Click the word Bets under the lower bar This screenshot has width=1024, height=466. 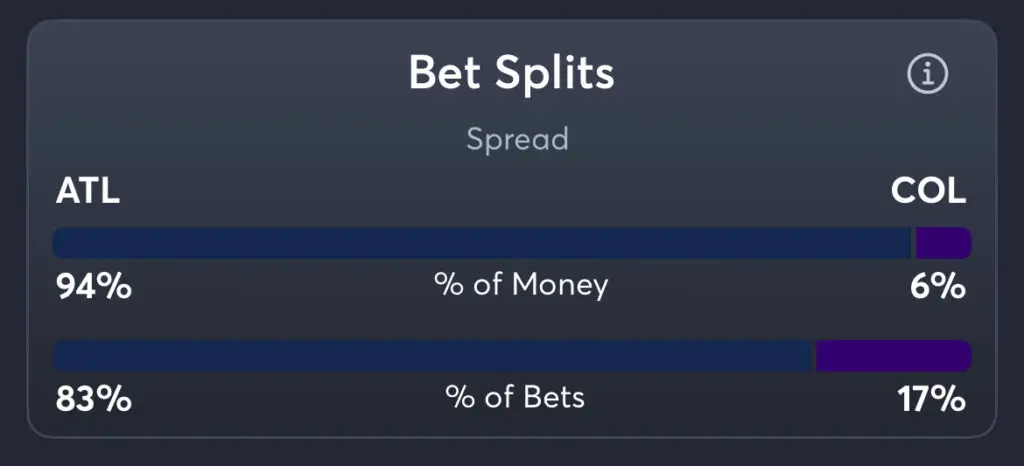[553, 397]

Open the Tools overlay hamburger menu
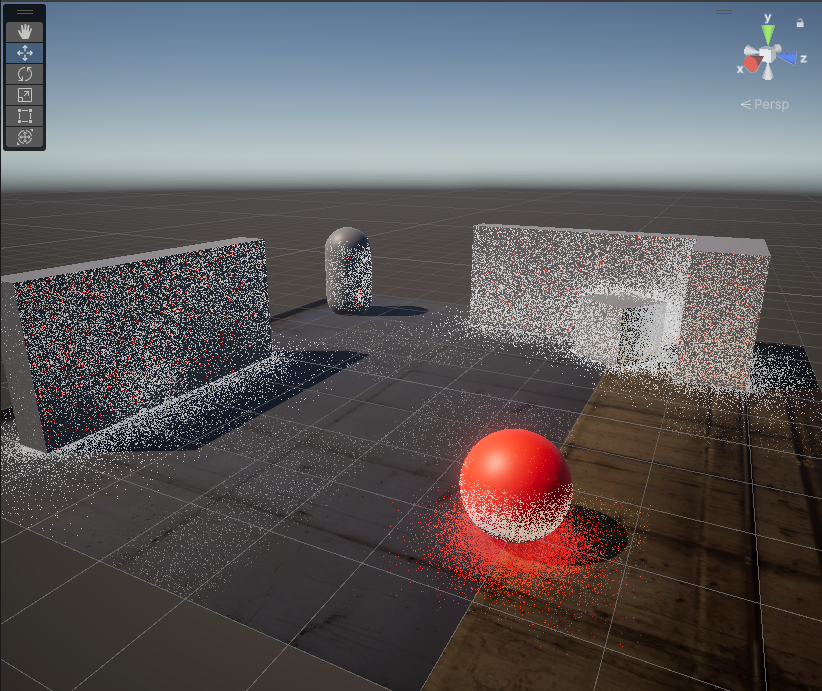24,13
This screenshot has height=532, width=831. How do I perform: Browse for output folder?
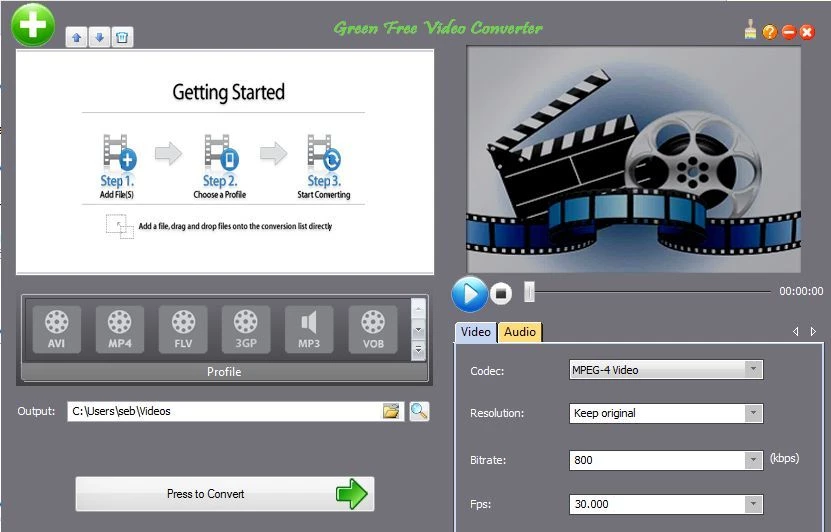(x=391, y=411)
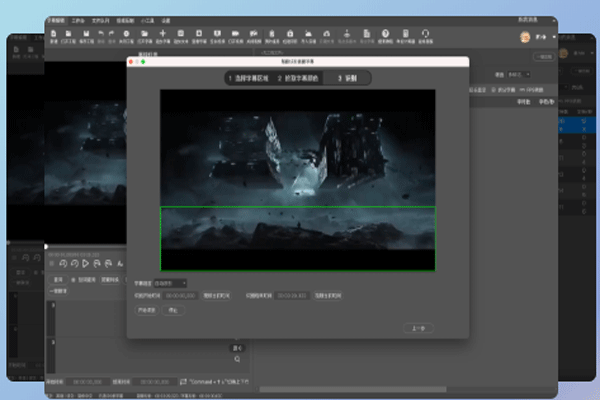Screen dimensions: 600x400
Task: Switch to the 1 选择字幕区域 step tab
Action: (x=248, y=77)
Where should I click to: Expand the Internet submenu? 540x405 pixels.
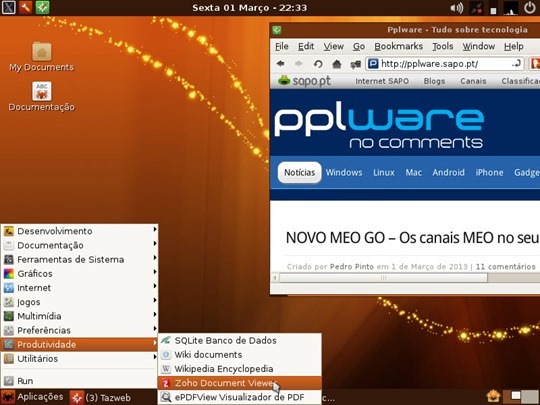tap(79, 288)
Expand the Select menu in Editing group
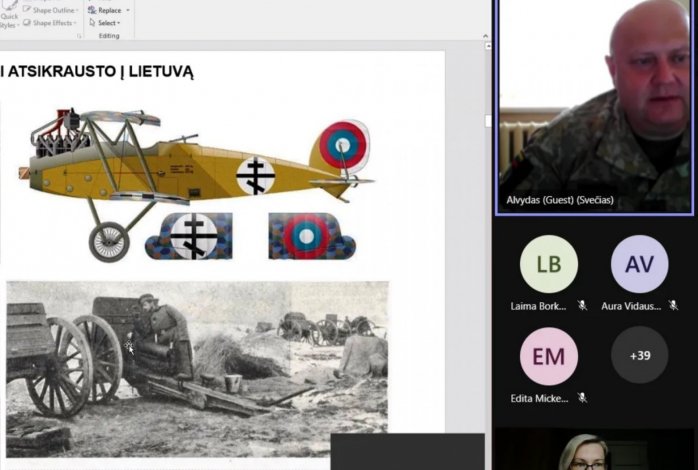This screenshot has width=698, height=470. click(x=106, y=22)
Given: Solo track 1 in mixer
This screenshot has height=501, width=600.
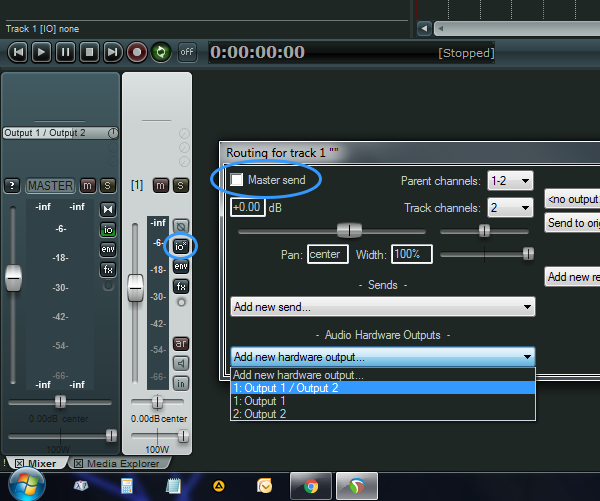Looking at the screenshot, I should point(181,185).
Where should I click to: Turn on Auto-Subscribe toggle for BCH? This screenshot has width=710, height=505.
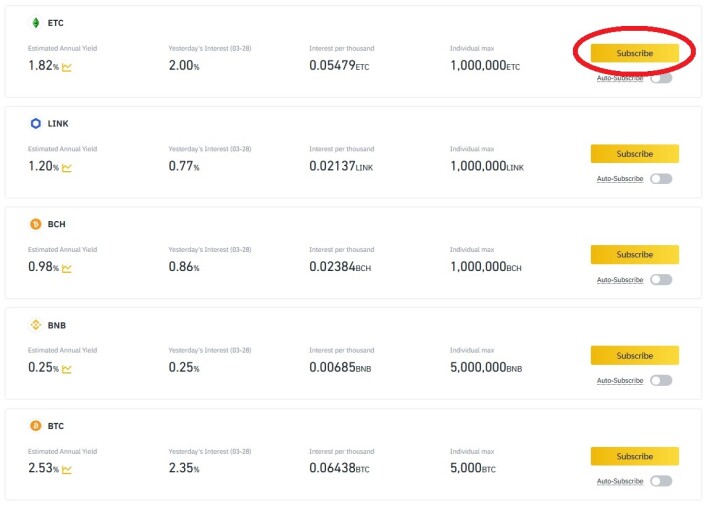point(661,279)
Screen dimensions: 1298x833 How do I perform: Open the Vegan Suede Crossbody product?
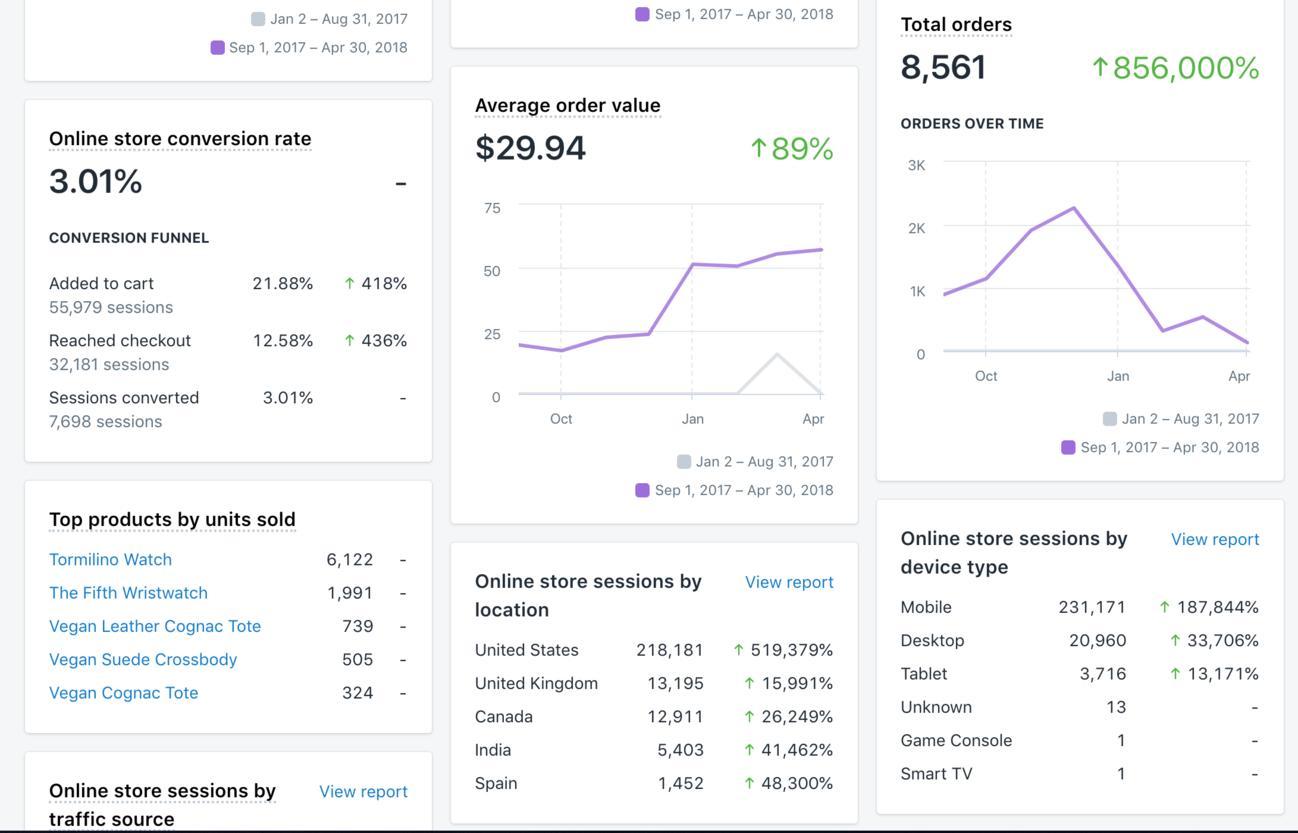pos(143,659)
□ □ □ □ □ □ □
# DIRECTIONS
The required output is the lines from the one containing "Given: Solo track 1 in mixer" through the end of the records above, reproduced exactly, with no pictures.

# COMPLETED TASK
Given: Solo track 1 in mixer
This screenshot has height=501, width=600.
Looking at the screenshot, I should point(181,185).
Where should I click to: Turn on Auto-Subscribe toggle for BCH? This screenshot has width=710, height=505.
point(661,279)
Screen dimensions: 1298x833 How do I perform: Open the Vegan Suede Crossbody product?
pos(143,659)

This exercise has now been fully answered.